Senado argentino aprova reforma trabalhista de Milei após sessão tensa e protestos
A reforma trabalhista proposta pelo presidente argentino Javier Milei foi aprovada pelo Senado na noite desta sexta-feira (27), em uma sessão que se estendeu por horas sob forte tensão política e social. Com 42 votos a favor, 28 contrários e duas abstenções, a decisão dos senadores marca um momento crucial para o governo, consolidando uma das principais bandeiras de sua agenda econômica. O texto agora segue para sanção presidencial, etapa final do processo legislativo que promete transformar as relações trabalhistas no país.
Contexto da votação e reações imediatas
A sessão ocorreu em meio a uma nova onda de mobilizações convocadas por sindicatos contrários às mudanças. Do lado de fora do Congresso, em Buenos Aires, manifestantes se concentraram na região central em protesto organizado pela Frente Sindical Unida (FreSU), com marchas até o Parlamento, bloqueios de ruas e forte presença policial. Para o governo, a aprovação representa a consolidação de uma reforma estrutural prometida durante a campanha eleitoral.

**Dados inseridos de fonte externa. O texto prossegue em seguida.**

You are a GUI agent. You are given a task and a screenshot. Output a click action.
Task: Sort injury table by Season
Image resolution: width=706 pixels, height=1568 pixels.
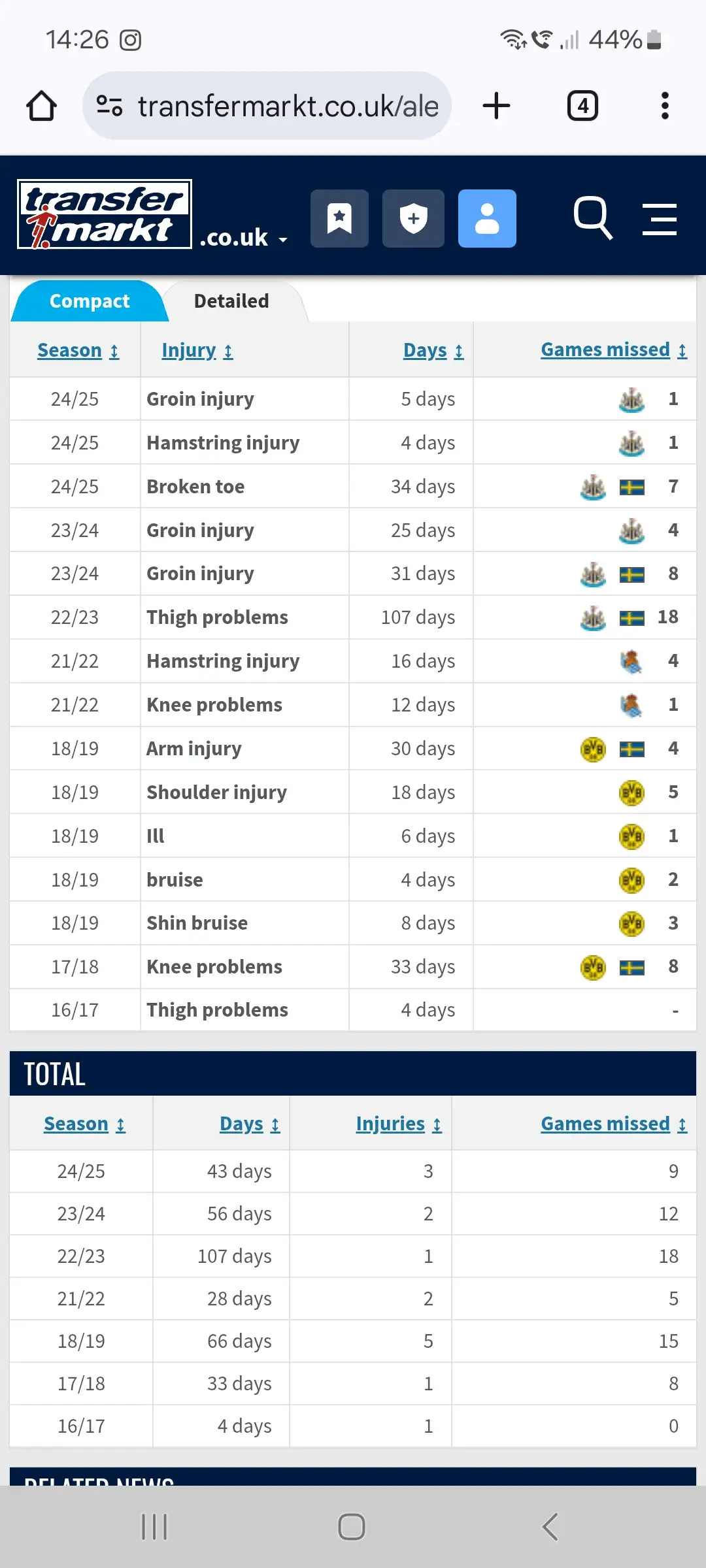click(78, 351)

Já para os sindicatos, marca o início de uma nova etapa de disputa jurídica, com planos de recorrer à Justiça contra trechos considerados inconstitucionais.
Trajetória legislativa e negociações
O projeto chegou ao Senado após ter sido aprovado com modificações na Câmara dos Deputados por 135 votos a 115, em outra sessão marcada por provocações e confrontos externos. A aprovação na Câmara foi possível após o governo negociar cerca de 30 mudanças no texto original, retirando pontos que enfrentavam maior resistência. Como o Senado manteve a versão aprovada pelos deputados, o texto segue diretamente para sanção presidencial, sem necessidade de novas votações.

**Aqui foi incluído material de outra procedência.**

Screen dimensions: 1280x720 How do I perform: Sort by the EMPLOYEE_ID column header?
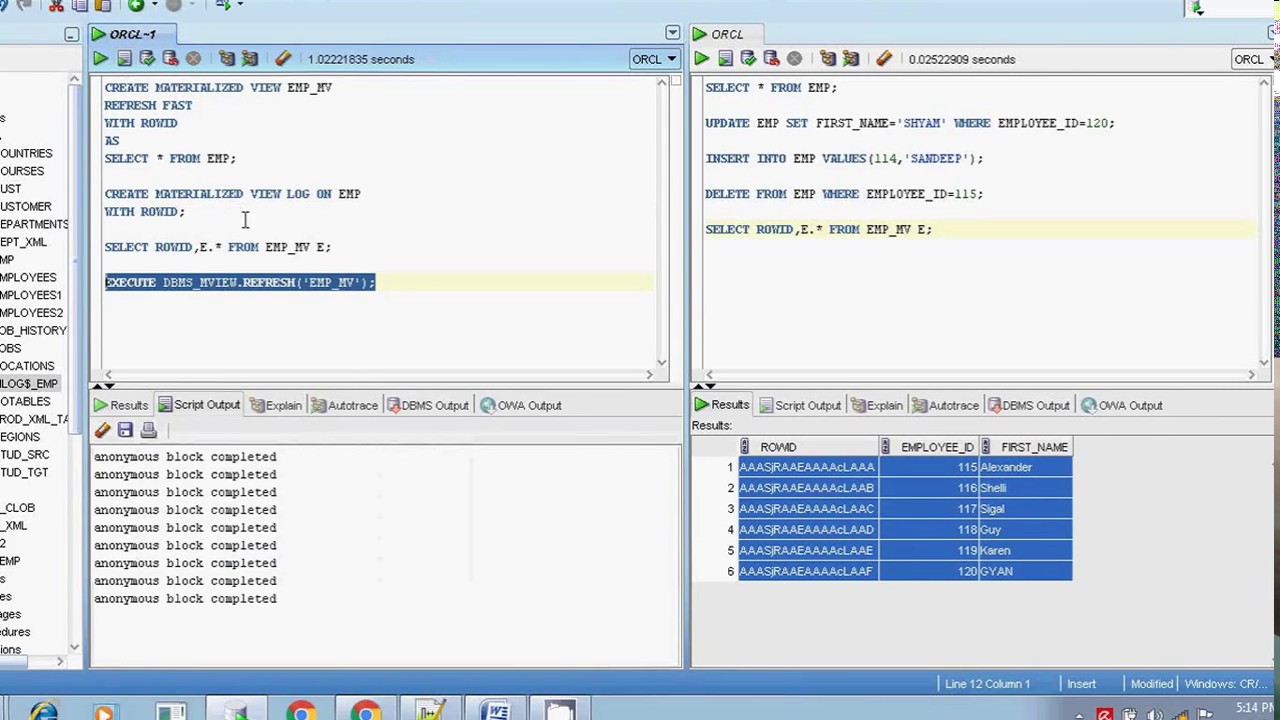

Principais mudanças na reforma trabalhista
O governo argumenta que a reforma moderniza regras consideradas rígidas e desatualizadas, com o objetivo de reduzir custos trabalhistas, aumentar a segurança jurídica e incentivar a criação de empregos formais. Entre os principais pontos aprovados estão:
- Férias mais flexíveis: poderão ser fracionadas em períodos mínimos de sete dias e negociadas fora do período tradicional.
- Restrições a greves em setores essenciais: exige manutenção de funcionamento entre 50% e 75%, reduzindo o poder de paralisação sindical.

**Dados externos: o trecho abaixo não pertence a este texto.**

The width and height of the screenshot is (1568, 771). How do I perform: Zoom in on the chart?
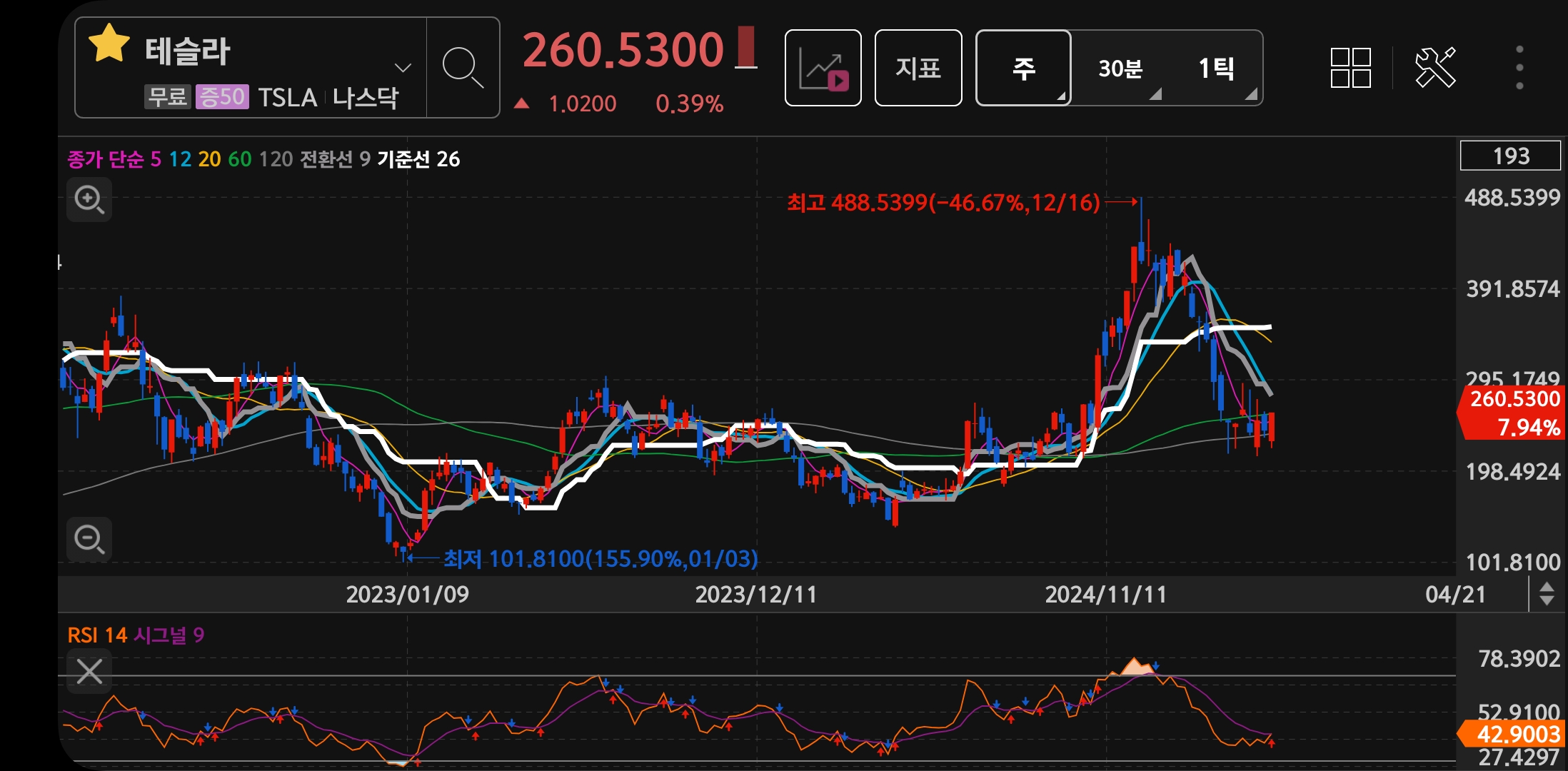point(89,200)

- Ampliação do período de experiência: poderá chegar a seis meses, com possibilidade de extensão e indenizações reduzidas.
- Flexibilização da jornada: carga diária pode subir de 8 para até 12 horas, com compensação sem pagamento de horas extras.
- Mudanças na negociação coletiva: empresas poderão firmar acordos diretos com sindicatos locais.
- Alterações em demissões e indenizações: cálculo reduzido e pagamento parcelado para empresas de diferentes portes.
- Combate à informalidade: elimina multas por falta de registro e cria mecanismos de regularização.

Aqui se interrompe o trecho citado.